I'm performing linear regression using Keras. My dataset is comprised of 50 1D input points and 50 1D output points. In order to perform linear regression, I'm training a neural network with a single layer and a single neuron, with no activation function. The neural network is defined as
model = Sequential()
model.add(Dense(1, input_dim=1, kernel_initializer='zeros',
bias_initializer='zeros'))
and I ask Keras to find the optimal value of w and b, using SGD as the optimizer and the mean squared error as the loss function.
model.compile(loss='mean_squared_error', optimizer=SGD(lr=0.01))
model.fit(x,y,epochs=100, callbacks=[history], verbose=0, batch_size=50);
where history
is a callback I created to save the current weight and bias at each step of the optimization.
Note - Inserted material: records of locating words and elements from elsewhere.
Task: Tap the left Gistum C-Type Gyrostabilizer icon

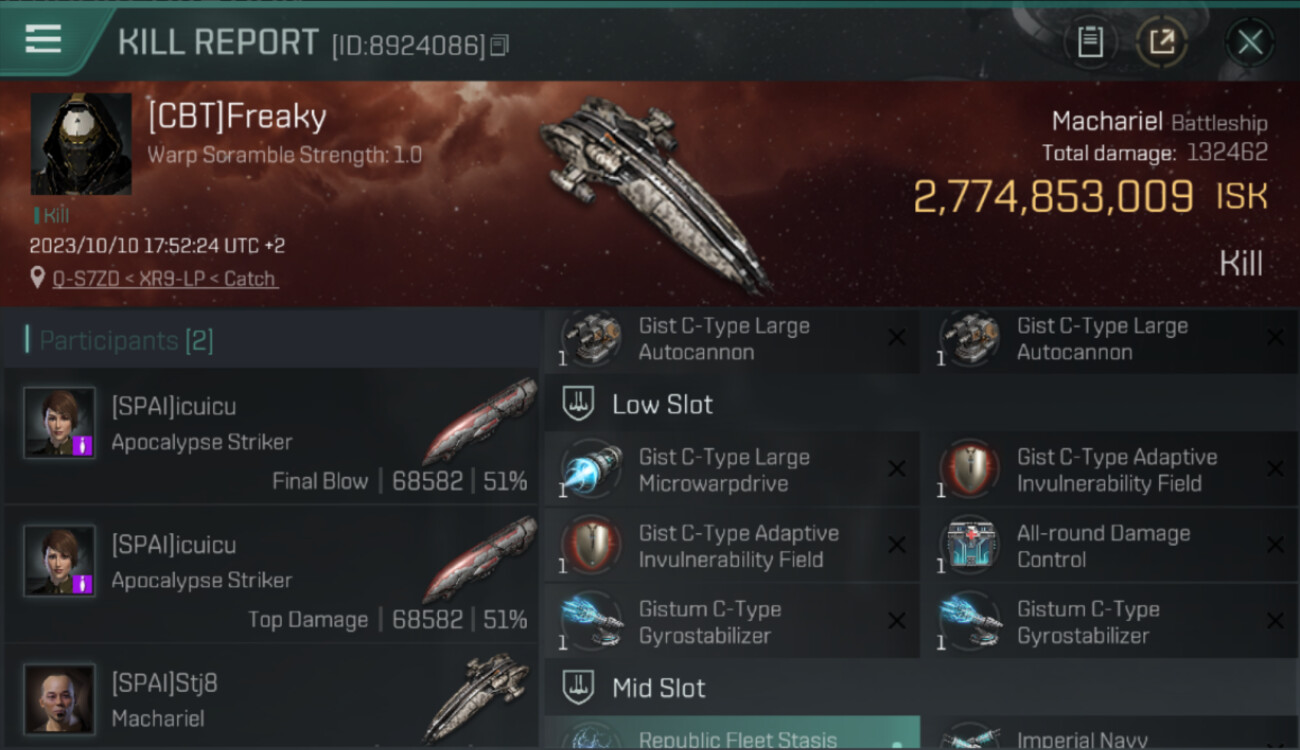Action: [x=591, y=621]
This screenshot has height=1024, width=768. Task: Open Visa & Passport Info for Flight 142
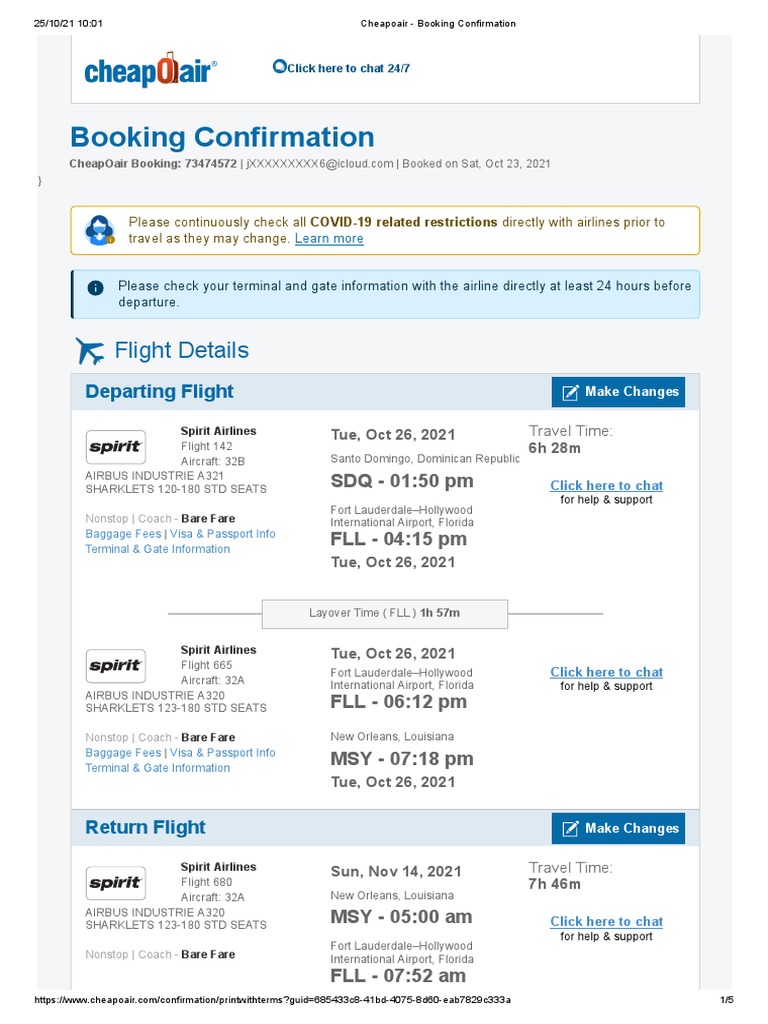[222, 534]
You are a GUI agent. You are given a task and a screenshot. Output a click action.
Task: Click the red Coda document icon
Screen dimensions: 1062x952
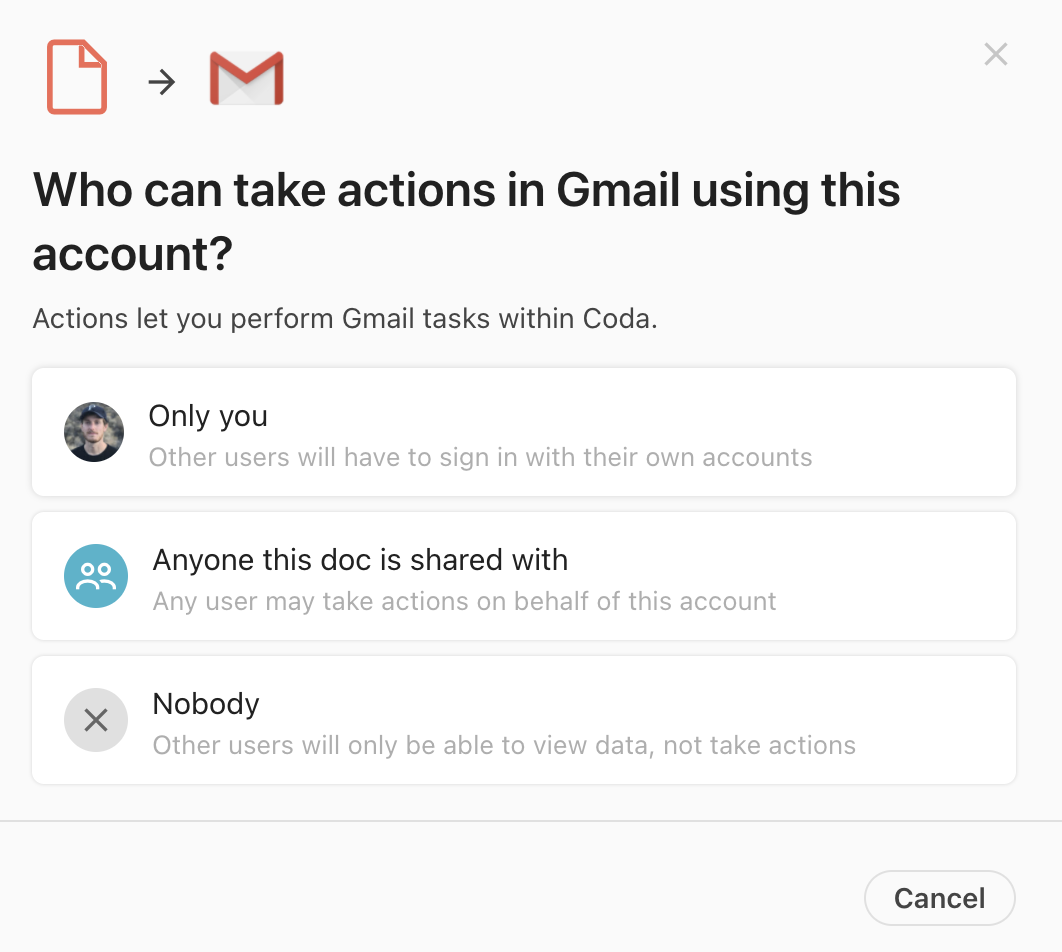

I then proceed to plot the level curves of the loss function, together with the optimization trajectory in the w
x b
space. The output is the following.
The optimization trajectory is shown in red circles, and the global optimum is shown as a blue 'x'. This seems reasonable, since we started at [0,0]
and after each iteration we approach the global optimum. Eventually the gradient starts to get so small that we stop improving.
However, I understand that by using gradient descent, one would always move in the direction of the gradient at the current point (i.e. perpendicular to the level curves). This optimization trajectory doesn't seem to behave like that. Is Keras SGD
optimizer doing something else under the hood? Or am I missing something?
EDIT: Although the plot seems to illustrate that the level curves are parallel lines, they are actually ellipsoids, but very elongated. Choosing a different range to plot them reveals this.
EDIT 2: To avoid any confusion related to how I could have plotted the image shown in this question, I have now created a gist with the code.
It is orthogonal (0.2 vs -5 slopes), but the x/y units of your graph aren't the same. Scaling in a given direction doesn't preserve orthogonality.